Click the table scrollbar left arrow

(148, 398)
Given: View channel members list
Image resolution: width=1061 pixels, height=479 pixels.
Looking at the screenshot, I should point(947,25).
━━━━━━━━━━━━━━━━
> _Challenge_
Can you count the lines in the listing above that contain the string "arrow"? Give only the number.

> _Result of the exercise_
1